24 Sophocles’ Impact on Drama
Sophocles expanded the format of drama by adding a third actor. He increased the amount of dialogue within a play. He decreased the importance of the chorus by fixing its number at 15. He invented painted scenery and added flute music in the background of his plays. He made each play of a trilogy stand by itself as a separate story.

25 Antigone Antigone is the third of Sophocles’ Theban plays.
Antigone is Oedipus’ daughter, princess of Thebes. She breaks the law to bury her brother who has been labeled a traitor by the king, her uncle.
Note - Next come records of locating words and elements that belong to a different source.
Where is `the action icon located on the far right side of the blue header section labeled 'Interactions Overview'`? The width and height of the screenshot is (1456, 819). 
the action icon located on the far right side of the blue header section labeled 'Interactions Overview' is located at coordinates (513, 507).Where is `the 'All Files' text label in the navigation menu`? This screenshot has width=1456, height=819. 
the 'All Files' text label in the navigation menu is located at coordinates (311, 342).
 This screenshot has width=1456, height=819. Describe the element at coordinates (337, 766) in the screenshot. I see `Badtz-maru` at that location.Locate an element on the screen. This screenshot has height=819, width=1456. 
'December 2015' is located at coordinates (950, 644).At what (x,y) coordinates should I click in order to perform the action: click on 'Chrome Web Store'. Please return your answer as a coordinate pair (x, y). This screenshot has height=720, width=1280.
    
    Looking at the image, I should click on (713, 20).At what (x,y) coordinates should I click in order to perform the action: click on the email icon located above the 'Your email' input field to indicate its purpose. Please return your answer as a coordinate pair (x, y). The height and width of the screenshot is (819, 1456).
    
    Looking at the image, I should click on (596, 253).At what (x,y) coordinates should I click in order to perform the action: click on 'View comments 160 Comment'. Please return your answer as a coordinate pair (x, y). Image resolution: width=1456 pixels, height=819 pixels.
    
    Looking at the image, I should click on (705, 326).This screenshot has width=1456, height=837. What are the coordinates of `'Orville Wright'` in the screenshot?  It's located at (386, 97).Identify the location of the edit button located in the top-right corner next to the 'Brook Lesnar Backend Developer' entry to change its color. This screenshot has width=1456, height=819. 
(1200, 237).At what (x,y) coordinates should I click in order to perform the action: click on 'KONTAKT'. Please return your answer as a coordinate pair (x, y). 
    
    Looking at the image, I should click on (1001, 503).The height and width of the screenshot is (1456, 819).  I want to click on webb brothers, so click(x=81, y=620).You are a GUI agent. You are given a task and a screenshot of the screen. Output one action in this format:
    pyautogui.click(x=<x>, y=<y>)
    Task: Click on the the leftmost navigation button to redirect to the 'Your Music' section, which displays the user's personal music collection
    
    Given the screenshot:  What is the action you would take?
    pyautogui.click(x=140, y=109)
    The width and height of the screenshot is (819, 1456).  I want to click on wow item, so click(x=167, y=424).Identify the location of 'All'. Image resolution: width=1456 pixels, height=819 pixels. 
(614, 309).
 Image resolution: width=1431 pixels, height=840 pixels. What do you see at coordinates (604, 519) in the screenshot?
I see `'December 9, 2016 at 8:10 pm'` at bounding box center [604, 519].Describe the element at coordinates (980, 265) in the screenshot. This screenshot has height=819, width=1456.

26 Oedipus King Oedipus, aware that a terrible curse has befallen Thebes, sends his brother-in-law, Creon, to seek the advice of Apollo. Creon informs Oedipus that the curse will be lifted if the murderer of Laius, the former king, is found and prosecuted. Laius was murdered many years ago at a crossroads. Oedipus dedicates himself to the discovery and prosecution of Laius’s murderer. Oedipus subjects a series of unwilling citizens to questioning, including a blind prophet. Teiresias, the blind prophet, informs Oedipus that Oedipus himself killed Laius. This news really bothers Oedipus, but his wife Jocasta tells him not to believe in prophets, they've been wrong before. As an example, she tells Oedipus about how she and King Laius had a son who was prophesied to kill Laius and sleep with her. Well, she and Laius had the child killed, so obviously that prophecy didn't come true, right? Jocasta's story doesn't comfort Oedipus. As a child, an old man told Oedipus that he was adopted, and that he would eventually kill his biological father and sleep with his biological mother. Not to mention, Oedipus once killed a man at a crossroads, which sounds a lot like the way Laius died. Jocasta urges Oedipus not to look into the past any further, but he stubbornly ignores her. Oedipus goes on to question a messenger and a shepherd, both of whom have information about how Oedipus was abandoned as an infant and adopted by a new family. In a moment of insight, Jocasta realizes that she is Oedipus’s mother and that Laius was his father. Horrified at what has happened, she kills herself. Shortly thereafter, Oedipus, too, realizes that he was Laius’s murder and that he’s been married to (and having children with) his mother. In horror and despair, he gouges his eyes out and is exiled from Thebes.

27 Oedipus Background The Oracle of Delphi, a prophet, tells King Laios and Queen Jocasta that their future son will kill his father and marry his mother. With the fear of this prophey never far from their minds, the King Laios and Queen Jocasta abandon their son, Oedipus, shortly after his birth. Though he had been left for dead, Oedipus was found and raised by the King and Queen of Corinth

28 Oedipus Background Years later, Oedipus meets a traveller on the road. An argument begins, and Oedipus kills the traveller in his rage. Though he did not know it, the traveller that Oedipus killed was his birth father, the King of Thebes. Shortly he unknowingly kills his father, Oedipus defeats the Sphinx and is rewarded with the Kingdom of Thebes and its queen.

29 Oedipus Background Oedipus marries the Queen of Thebes, Jocasta, not knowing that she is really his mother. Oedipus and Jocasta have four children together, Antigone, Ismene, Eteocles, and Polyneices.

30 Oedipus Background Soon, Oedipus and Jocasta discover the truth about their biological relationship. Upon learning the truth, Jocasta hangs herself. Oedipus, sickened by the news, gouges out his own eyes before permanently exiling himself.

31 Oedipus’ Sons Before his death, Oedipus leaves orders that his two sons share the role of king. One of his sons, Eteocles, refuses to step down. Consequently, Polyneices attacks Thebes with an army. Both brothers die in battle. Creon (Jocasta’s brother) is declared King.